A method of this type is known from Ohm, J. -R.:Digitale Bildcodierung [Digital Image Encoding], Springer 1995, pp. 33/34, 56/57. This processing of local matrix regions with the inclusion of a reflected environment reduces the occurrence of edge disturbances in the image regions, and effects an accelerated processing of the entire matrix.
Moreover, Wahl, F. M. discloses an image processing in the local frequency range only for locally-invariant systems in Digitale Bildsignalverarbeitung [Image Signal Processing], Springer 1984. For image-recording systems possessing locally-varying properties, such as a resolution capability that changes from location to location, local-frequency distortions of image signals are partially compensated with locally-varying filters. In these systems, the local-frequency transmission behavior is a function of the local coordinates. For each image point, therefore, a set of suitable filter coefficients would have to be determined, but to reduce costs, the locally-varying filter only comprises a few filters arranged by image regions.

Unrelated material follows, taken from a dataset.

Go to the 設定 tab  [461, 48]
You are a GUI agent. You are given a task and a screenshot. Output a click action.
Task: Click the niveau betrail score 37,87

It is also known to change the stored light-intensity values of the individual pixels of an image in its contrast by adding a background-brightness value and/or through the spreading or normalization of the value range; these modifications can also be implemented separately for different color-image components that are stored as separate value fields. This improves the visual appearance of an image produced with image data that have been modified in this manner; it is not possible, however, to eliminate blurring of the output image with this procedure.
It is the object of the invention to provide an effective method of improving the definition of images with regard to image aberrations of a lens.
The solution lies in suitably determining the image-aberration correction matrix according to a respective location-dependent aberration-correction matrices from an MTF, that is, modulation-transfer function correction function to match given MTF values of a lens used to image the digitized image, and selecting these local aberration-correction matrices as a subset of the image-aberration correction matrix, corresponding to the position of the associated matrix section, relative to the position of a center point of an image circle, and the distance and the tangential and radial angles of the edges of the matrix section from this central point.
The dependent claims disclose advantageous embodiments.
If the lens and the scale of the image are known, the tangential and radial frequency spread according to the position in the image circle can be taken from the MTF modulation tables of the lens. The correction factor for the individual frequencies results as the reciprocal value of the so-called modulation degree in the respective image circle, namely in the radial and tangential directions to the circle.
If the lens data or the recording data are unknown, according to an embodiment of the method, individual marked image sections are selected, and their processing parameters are varied until a desired optimum definition is achieved. The entire correction matrix can then be derived through fitting from a parametrized correction function. A tried-and-true function is described below.
The novel method operates in the frequency space, with the frequency information for processing the local values being drawn from the surroundings of a small image section. To assure a processing of the individual image sections that is untainted by marginal conditions, the segment""s matrix values are reflected three times in different directions, yielding a completely-symmetrical matrix that is twice as large. The spectrum of a matrix of this type is free from marginal interferences.
The entire digital image is gradually processed in this manner, and the matrix values of the individual sections are reworked by an elementary multiplication with a local section of a correction matrix. A subset of the individual result matrix, as the core section, is then transformed back into a result matrix in the intensity range until the matrix is completely formed from these subsets. The core section used after the inverse transformation is preferably a subset corresponding to (2nxe2x88x92k1)xc3x97(2mxe2x88x92k2); 0 less than k1, k2 less than 22n, 2m elements of the original matrix section Aij, and, accordingly, its edge lengths are 2nxe2x88x92k1 or 2mxe2x88x92k2, by which core sections are staggered in their arrangement. The known modifications of the elements can therefore be implemented in the amplitude space as desired.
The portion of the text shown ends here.